2️⃣21. Merge Two Sorted Lists

Easy | Grind 75 | August 15th Monday, 2022

You are given the heads of two sorted linked lists list1 and list2.

Merge the two lists in a one sorted list. The list should be made by splicing together the nodes of the first two lists.

Return the head of the merged linked list.

Constraints:

• The number of nodes in both lists is in the range [0, 50].

• -100 <= Node.val <= 100

• Both list1 and list2 are sorted in non-decreasing order.

Example 1

Input: list1 = [1,2,4], list2 = [1,3,4]
Output: [1,1,2,3,4,4]

Example 2

Input: list1 = [], list2 = []
Output:[]

Example 3

Input: list1 = [], list2 = [0]
Output:[0]

SOLUTIONWe are asked to merge two sorted linked lists into one linked list. Suppose we name list 1 as A and list 2 as B, then we first need to compare the first value of A and B. For instance, if list A has a lower value, we take that value and create a new node(essentially a linked list) with that value. Once we do that, we need to move to the next node in our new linked list as well as on list A. We will repeat this until we have looked at every single node in both lists.

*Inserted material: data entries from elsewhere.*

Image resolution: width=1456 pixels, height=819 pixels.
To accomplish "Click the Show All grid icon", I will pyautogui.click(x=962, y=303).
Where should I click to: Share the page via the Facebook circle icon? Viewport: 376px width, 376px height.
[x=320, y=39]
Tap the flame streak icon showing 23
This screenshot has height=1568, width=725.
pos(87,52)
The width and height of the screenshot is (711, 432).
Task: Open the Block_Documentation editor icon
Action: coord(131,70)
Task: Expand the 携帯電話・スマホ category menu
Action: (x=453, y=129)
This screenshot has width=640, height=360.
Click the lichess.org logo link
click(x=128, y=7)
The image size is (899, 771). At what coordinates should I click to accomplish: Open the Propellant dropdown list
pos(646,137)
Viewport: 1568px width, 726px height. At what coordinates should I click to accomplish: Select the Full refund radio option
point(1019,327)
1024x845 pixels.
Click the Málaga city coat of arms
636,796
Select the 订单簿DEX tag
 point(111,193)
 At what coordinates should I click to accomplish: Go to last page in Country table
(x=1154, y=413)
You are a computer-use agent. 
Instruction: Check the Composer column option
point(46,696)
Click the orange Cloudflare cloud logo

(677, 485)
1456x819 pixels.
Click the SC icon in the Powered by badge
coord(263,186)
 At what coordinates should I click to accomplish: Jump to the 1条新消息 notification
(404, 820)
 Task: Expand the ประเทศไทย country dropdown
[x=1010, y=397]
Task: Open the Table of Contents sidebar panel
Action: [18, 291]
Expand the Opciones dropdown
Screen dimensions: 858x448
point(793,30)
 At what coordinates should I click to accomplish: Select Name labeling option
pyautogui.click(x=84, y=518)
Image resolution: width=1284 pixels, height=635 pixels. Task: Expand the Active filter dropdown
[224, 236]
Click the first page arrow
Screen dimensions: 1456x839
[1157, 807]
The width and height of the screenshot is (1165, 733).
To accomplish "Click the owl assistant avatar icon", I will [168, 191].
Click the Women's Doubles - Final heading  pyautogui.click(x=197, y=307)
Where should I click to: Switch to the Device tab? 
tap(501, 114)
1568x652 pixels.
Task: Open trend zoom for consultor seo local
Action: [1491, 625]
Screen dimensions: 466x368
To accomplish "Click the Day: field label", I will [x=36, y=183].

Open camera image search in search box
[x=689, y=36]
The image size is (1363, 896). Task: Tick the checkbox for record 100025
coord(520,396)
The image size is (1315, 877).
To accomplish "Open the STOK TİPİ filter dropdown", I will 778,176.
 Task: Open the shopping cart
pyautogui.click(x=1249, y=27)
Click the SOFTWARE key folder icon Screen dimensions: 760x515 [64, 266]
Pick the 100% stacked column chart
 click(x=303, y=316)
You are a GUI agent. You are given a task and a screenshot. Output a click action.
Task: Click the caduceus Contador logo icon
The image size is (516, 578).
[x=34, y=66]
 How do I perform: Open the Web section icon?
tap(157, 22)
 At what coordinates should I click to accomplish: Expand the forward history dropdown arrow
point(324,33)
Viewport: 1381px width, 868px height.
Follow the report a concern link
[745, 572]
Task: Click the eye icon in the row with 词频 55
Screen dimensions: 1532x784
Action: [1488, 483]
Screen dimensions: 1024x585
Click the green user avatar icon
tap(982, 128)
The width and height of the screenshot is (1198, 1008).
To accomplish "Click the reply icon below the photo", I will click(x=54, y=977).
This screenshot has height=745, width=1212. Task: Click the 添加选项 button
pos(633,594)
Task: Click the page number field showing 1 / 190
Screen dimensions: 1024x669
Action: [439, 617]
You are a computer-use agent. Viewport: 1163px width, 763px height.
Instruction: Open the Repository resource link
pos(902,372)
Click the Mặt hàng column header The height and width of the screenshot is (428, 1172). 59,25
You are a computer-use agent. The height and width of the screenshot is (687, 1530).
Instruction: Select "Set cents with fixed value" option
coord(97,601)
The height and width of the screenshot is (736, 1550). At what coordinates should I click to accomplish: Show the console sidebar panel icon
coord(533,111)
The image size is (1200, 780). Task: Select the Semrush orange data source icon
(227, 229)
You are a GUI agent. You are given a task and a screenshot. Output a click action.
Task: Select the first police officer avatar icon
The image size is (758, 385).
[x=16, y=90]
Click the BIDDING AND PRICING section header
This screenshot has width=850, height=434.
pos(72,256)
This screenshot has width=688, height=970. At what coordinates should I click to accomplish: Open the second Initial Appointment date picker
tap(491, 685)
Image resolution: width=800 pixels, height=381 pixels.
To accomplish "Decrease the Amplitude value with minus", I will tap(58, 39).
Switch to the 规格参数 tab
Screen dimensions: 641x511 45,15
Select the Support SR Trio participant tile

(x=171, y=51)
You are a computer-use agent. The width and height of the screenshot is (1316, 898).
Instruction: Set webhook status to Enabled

Code: In terms of code implementation, we will first define a new node with the value zero. Let us call this head. We will also have another variable called root that will always point to the head of this new linked list. This is the setup. We will now traverse through both lists. We take the minimum value from the two lists and create a new node with that as our value. Our head.nextpoint to this new node. We then go to the next node of the list we used and also set head as head.next. Given that we traverse only when both lists have nodes(while loop condition), it will always be the case that one list will run out before the other. To handle this, after the while loop is completed, we check if the list still has unvisited nodes. Given both lists are sorted, we can just point ourhead.next to the list that still has nodes (no need to create new nodes).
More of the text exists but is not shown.